Advanced Quantitative Methods: Introduction to R
This one-day course provides a hands-on introduction to R and R Studio, framed within the context of Data Science. R originated as a language for statistical computing and graphics and is open-source and free to use. R Studio is an R-specific Integrated Development Environment (IDE) that is also open-source and freely available. This provides a convenient environment in which to manage your projects and use R. Although highly popular amongst statisticians, R is also a standard tool for doing Data Science. Using R and pre-existing libraries, it is possible to conduct statistical analysis and modelling and perform many useful data science tasks, such as data transformation, data visualization, machine learning, text mining, etc.
The course is aimed at people who are completely new to R and RStudio.
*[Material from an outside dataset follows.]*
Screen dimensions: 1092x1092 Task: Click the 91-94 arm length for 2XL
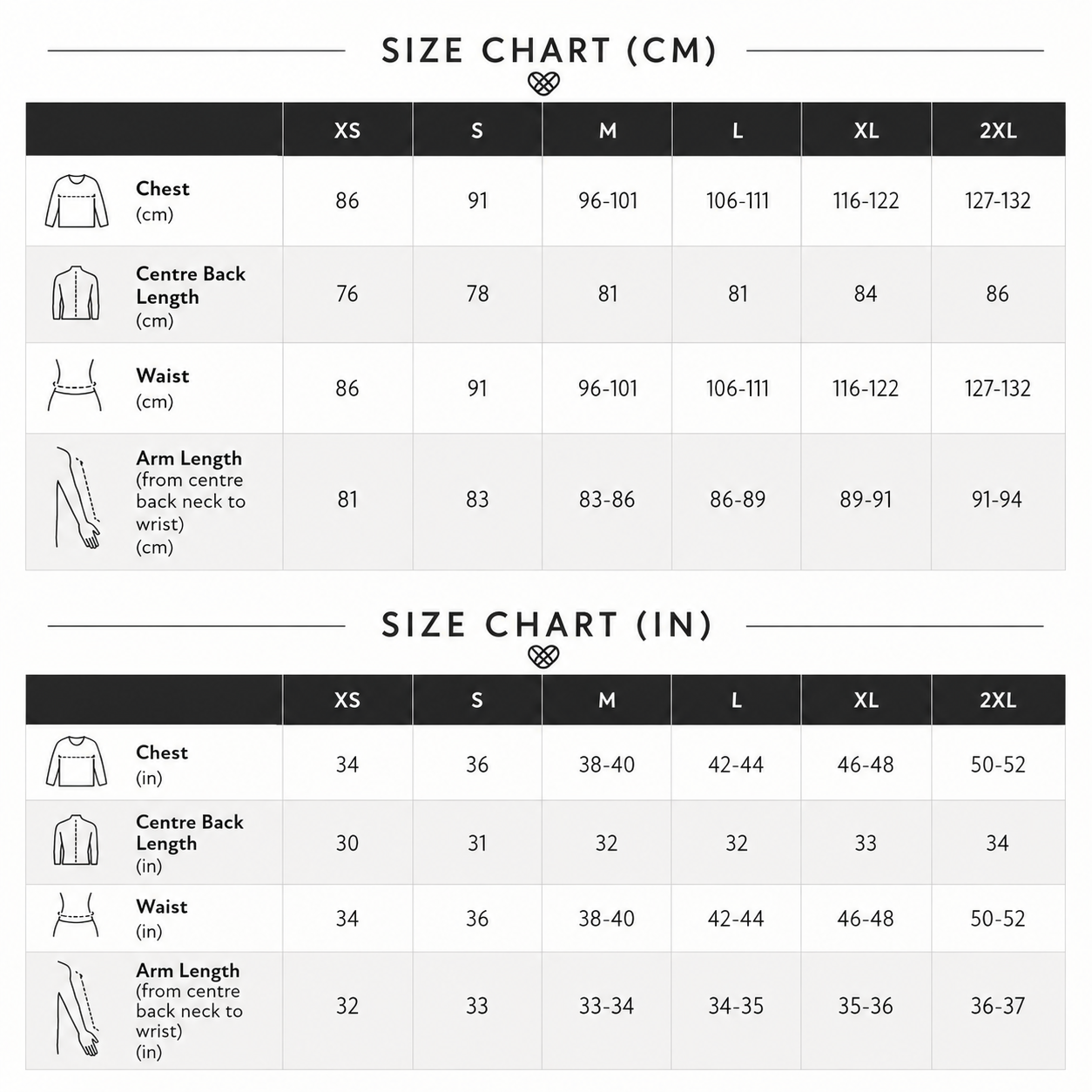[x=997, y=500]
The course is suitable for people from any background and no prior knowledge or experience is necessary. However, it does help if you are analytically-minded and interested in processing and analysing data. The course introduces R and RStudio within the context of Data Science.
On successful completion of the module, you will be able to:
- Install and navigate R and RStudio for carrying out data-related tasks;
- Install and update R libraries (called packages) that extend the base functionality of R;
- Describe and manipulate various R objects for storing and data (vectors, lists and data frames);
- Use R like a scientific calculator and in more advanced ways;
- Load data into R from different sources (e.g. plain text, HTML, CSV and Excel files)
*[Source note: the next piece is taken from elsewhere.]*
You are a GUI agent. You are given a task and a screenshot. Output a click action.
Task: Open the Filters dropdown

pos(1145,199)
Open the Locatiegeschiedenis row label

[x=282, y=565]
- Write data from R using different formats (e.g. plain text and CSV);
- Manipulate and transform datasets (e.g. selecting data subsets, joining datasets etc.)
- Explore and summarise data using simple descriptive statistics and data visualization.
Places are limited to 25 for this workshop
This training is open to all ESRC and non-ESRC funded students within the WRDTP universities. It is of particular interest to students who are using Advanced Quantitative Methods as part of their PhD research.
Students are responsible for arranging travel to and from this AQM training session. The WRDTP cannot reimburse travel costs in this instance.